The calculation of \(\mu_{d_{l_i}}\) is defined as follows:

\[ \mu_{d}^{l_i} = \frac{\sum_{j=1}^{l_i} j \cdot Pr\{X = j\}}{\sum_{k=1}^{l_i} Pr\{X = k\}} \]

where:

\(l_i\) is the length of transcript \(i\).
\(Pr\{X = j\}\) is the probability of drawing a fragment of length \(j\) under the empirical fragment length distribution \(d\).
The numerator sums the product of each fragment length \(j\) and its probability of being drawn, for all possible fragment lengths up to the length of the transcript \(l_i\).
The denominator sums the probabilities of drawing a fragment of any length \(k\) up to the length of the transcript, effectively normalizing the mean to account for the fact that not all fragment lengths are equally likely.

This mean reflects the average fragment length expected to be observed from transcript \(i\), taking into account the distribution of fragment lengths as well as the physical constraints imposed by the transcript's length. This parameter is essential for accurately estimating the effective length of transcripts, which is used in the calculation of transcript abundance metrics in RNA sequencing data analysis.

Transcript fraction¶

The transcript fraction, denoted as \(\tau_i\), is obtained by normalizing the nucleotide fraction \(\eta_i\) by the effective transcript length \(\widetilde{l_i}\). The formula for calculating the transcript fraction is given by:

\[ \tau_i = \frac{\frac{\eta_i}{\widetilde{l_i}}}{\frac{c_i}{\sum_{j=1}^{M} c_j \cdot \widetilde{l_j}}} \]

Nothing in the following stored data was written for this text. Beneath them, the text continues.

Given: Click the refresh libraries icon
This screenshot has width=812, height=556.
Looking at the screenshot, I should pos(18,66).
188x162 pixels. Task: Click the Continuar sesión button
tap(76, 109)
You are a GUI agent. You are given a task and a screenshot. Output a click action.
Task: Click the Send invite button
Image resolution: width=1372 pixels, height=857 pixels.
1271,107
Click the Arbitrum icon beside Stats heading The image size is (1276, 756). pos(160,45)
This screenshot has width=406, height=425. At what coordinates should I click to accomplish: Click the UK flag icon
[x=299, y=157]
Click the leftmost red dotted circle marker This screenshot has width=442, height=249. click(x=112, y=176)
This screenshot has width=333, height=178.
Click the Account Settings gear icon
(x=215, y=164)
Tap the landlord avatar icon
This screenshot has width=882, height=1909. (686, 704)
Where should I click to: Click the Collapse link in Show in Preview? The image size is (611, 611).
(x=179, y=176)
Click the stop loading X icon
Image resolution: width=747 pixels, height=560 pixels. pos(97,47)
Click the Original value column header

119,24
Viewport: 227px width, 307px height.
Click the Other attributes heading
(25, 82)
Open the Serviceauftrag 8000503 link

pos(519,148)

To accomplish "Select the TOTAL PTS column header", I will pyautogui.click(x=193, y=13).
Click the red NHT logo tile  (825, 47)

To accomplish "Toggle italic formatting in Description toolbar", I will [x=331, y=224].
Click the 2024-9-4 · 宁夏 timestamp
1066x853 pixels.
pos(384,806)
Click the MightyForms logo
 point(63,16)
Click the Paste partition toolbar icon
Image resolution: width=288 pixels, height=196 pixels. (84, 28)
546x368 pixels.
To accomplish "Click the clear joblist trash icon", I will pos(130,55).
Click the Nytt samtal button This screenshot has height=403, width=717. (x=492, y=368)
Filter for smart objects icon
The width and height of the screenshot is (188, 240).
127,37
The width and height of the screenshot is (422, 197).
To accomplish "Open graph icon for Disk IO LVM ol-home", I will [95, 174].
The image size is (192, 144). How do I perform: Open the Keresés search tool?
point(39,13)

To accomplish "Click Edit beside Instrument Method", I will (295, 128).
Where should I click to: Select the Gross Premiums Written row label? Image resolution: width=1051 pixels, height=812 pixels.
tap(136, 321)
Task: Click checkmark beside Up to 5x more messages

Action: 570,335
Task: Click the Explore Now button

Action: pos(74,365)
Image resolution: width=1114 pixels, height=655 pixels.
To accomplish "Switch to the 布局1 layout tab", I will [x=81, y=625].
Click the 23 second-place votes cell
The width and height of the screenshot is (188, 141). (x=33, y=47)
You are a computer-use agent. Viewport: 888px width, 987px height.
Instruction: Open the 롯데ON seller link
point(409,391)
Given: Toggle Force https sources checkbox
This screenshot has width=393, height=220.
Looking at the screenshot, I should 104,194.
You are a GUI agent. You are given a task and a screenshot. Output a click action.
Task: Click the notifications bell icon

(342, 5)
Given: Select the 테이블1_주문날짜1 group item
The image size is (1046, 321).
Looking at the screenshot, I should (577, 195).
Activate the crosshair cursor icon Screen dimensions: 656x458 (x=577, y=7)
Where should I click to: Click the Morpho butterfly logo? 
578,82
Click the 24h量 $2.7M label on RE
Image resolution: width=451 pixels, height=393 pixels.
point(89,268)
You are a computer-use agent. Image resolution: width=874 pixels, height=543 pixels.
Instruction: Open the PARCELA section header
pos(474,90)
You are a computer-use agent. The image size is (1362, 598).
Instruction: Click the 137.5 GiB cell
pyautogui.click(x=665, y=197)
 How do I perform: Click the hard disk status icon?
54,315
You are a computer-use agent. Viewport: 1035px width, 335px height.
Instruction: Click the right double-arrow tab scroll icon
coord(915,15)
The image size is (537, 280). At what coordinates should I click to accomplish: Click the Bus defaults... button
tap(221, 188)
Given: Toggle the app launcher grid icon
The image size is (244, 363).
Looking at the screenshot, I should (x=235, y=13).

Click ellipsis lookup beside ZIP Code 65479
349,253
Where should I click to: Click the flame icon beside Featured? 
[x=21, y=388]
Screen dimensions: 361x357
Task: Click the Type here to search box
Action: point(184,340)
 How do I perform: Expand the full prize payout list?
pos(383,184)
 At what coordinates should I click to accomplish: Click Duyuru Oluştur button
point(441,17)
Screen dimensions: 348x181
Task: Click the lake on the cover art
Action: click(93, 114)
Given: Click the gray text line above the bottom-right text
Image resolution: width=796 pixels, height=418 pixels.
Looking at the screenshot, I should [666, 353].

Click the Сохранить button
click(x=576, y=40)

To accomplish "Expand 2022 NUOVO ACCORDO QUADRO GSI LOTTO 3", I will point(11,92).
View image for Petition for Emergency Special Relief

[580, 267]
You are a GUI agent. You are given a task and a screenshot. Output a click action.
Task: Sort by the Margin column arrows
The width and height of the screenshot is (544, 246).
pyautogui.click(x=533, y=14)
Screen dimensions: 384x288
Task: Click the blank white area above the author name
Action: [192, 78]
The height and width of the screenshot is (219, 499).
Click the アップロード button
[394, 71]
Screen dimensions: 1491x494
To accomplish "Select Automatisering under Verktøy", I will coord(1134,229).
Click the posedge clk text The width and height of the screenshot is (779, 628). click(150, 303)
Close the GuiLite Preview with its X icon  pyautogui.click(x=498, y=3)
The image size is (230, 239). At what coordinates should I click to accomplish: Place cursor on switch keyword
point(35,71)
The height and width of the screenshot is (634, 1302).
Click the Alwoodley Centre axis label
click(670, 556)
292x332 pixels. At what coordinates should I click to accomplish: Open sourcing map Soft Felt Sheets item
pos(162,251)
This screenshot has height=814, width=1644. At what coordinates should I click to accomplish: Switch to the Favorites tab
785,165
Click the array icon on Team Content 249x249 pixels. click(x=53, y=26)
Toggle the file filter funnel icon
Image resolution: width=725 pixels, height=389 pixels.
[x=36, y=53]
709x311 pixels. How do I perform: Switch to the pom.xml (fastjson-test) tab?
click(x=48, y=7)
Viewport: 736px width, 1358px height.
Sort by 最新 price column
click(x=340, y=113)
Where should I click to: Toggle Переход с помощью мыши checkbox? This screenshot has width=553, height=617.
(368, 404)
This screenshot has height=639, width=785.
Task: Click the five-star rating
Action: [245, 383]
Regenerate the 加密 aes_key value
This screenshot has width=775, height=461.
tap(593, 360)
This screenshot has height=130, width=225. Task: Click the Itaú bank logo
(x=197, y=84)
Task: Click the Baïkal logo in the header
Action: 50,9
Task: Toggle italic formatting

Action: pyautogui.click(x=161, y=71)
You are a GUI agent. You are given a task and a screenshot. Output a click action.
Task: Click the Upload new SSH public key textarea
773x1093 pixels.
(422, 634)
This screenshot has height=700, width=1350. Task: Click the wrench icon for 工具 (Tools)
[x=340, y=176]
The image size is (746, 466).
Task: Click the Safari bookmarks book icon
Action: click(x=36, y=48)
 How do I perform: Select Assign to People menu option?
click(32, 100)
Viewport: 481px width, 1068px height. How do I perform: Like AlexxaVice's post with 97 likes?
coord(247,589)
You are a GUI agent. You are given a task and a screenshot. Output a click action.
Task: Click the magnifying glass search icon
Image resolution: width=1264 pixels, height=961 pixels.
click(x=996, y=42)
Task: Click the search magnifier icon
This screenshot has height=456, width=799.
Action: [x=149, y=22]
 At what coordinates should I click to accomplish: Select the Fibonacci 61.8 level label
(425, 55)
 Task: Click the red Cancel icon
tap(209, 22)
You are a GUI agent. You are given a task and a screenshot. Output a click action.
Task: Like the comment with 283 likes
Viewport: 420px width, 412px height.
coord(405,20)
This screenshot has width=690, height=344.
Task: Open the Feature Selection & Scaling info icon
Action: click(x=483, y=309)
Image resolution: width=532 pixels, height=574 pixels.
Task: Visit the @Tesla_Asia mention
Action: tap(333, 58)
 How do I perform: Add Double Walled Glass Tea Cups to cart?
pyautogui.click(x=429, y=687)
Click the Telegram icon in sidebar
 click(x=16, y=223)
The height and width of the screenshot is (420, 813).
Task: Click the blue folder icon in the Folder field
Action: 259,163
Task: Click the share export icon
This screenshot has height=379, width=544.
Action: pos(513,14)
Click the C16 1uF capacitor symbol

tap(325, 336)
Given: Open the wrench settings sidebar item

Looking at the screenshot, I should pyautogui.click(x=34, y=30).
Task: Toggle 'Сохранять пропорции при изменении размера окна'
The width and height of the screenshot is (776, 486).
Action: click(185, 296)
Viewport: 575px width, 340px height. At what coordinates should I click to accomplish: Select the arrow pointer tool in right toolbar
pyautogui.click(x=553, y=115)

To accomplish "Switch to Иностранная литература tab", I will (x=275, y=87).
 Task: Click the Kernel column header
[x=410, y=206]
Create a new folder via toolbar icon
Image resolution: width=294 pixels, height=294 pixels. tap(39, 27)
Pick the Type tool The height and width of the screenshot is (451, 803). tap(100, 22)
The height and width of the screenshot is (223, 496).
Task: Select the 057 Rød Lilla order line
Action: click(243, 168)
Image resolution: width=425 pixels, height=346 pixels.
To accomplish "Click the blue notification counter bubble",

This quantity represents the fraction of transcripts in the sample that originate from a given transcript \(i\), normalized by the effective lengths of all transcripts. These values can be used to directly compute measures of relative transcript abundance, such as transcripts per million (TPM), providing a normalized measure that facilitates comparison across different samples or experiments.

Once you have the transcript fraction (\(\tau_i\)), the TPM for a transcript \(t_i\) is calculated as:

\[ \text{TPM}_i = \tau_i \times 10^6 \]

This formula adjusts the transcript fraction to a scale of 1 million to facilitate comparison across samples or conditions.